Ten fotos in this series -- check 'em out!
My travels yesterday took me back into the heart of (or the bowels of) the city of Detroit. This once-grand city holds so much history: the ebb and flow of human relationships, the rise and fall of the Industrial Age, a shimmering jewel become a shattered relic. It is at once both a dark and empty void while holding great promise for development to rush back in. Giants of industry live just over the invisible dividing lines from some of the worst poverty in the nation.
Entering the city via US-10, the Lodge Freeway, an urban six-lane subsurface racetrack that rapidly channels the employed into and out of the financial center at 85 miles per hour, I always try to catch glimpes of the majestic old homes and businesses up there along Grand River Avenue.
On my way out of town, I eschewed the rapid exit and instead used surface streets to cross the city center and go past the old Tiger Stadium on Michigan Avenue and then up Rosa Parks Boulevard, Past MLK, Jr. Boulevard, and to Grand River Avenue, which patiently routed me from the worst to the bad to the okay and then to Farmington Hills, where I rejoined the speedy on Interstate 96, heading west.
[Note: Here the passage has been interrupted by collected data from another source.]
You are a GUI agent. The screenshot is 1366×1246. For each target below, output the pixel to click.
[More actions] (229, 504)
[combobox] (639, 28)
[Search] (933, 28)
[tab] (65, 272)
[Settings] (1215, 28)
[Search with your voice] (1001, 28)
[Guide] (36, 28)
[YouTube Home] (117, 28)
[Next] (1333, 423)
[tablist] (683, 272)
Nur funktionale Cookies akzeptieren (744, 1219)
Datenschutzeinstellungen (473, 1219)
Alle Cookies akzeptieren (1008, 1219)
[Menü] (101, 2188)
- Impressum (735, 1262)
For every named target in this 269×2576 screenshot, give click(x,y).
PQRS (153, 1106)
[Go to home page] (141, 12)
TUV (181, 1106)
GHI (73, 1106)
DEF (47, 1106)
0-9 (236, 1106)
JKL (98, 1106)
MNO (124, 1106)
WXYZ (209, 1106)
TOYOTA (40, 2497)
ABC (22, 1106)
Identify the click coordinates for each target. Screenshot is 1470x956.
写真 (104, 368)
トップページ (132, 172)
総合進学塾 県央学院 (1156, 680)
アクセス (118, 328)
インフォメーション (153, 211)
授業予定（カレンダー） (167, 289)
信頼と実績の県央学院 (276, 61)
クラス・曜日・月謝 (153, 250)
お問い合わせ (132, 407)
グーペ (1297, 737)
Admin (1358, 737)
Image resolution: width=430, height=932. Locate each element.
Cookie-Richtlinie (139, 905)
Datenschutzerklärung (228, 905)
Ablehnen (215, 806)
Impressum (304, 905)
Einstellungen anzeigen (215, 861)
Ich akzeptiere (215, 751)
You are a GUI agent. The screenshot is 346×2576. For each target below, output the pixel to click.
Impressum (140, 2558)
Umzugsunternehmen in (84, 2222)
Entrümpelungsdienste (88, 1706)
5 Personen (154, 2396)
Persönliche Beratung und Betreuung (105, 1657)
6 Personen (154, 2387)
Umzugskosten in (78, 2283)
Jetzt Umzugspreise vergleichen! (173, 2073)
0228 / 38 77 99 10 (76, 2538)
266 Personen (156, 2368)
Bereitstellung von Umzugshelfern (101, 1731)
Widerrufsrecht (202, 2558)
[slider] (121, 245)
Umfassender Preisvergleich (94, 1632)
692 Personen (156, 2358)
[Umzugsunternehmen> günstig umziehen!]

But back there by Tiger Stadium, where my fascination peaked, is the famous monumental structure known as Michigan Central Station, or Michigan Central Depot. I invite you to read about its history and demise here:
http://en.wikipedia.org/wiki/Michigan_Central_Station
or at any number of sites you can reach by googling "ruins detroit" for info on this site and hundreds of others in Detroit. As for my fotos, I wish the light had been more dramatic, but I take what I can get in a Michigan January. Some day, with a foto pal with whom I can trade bodyguard duties, it would be great fun to do a lot more exploring around this fantastic city, inside and out.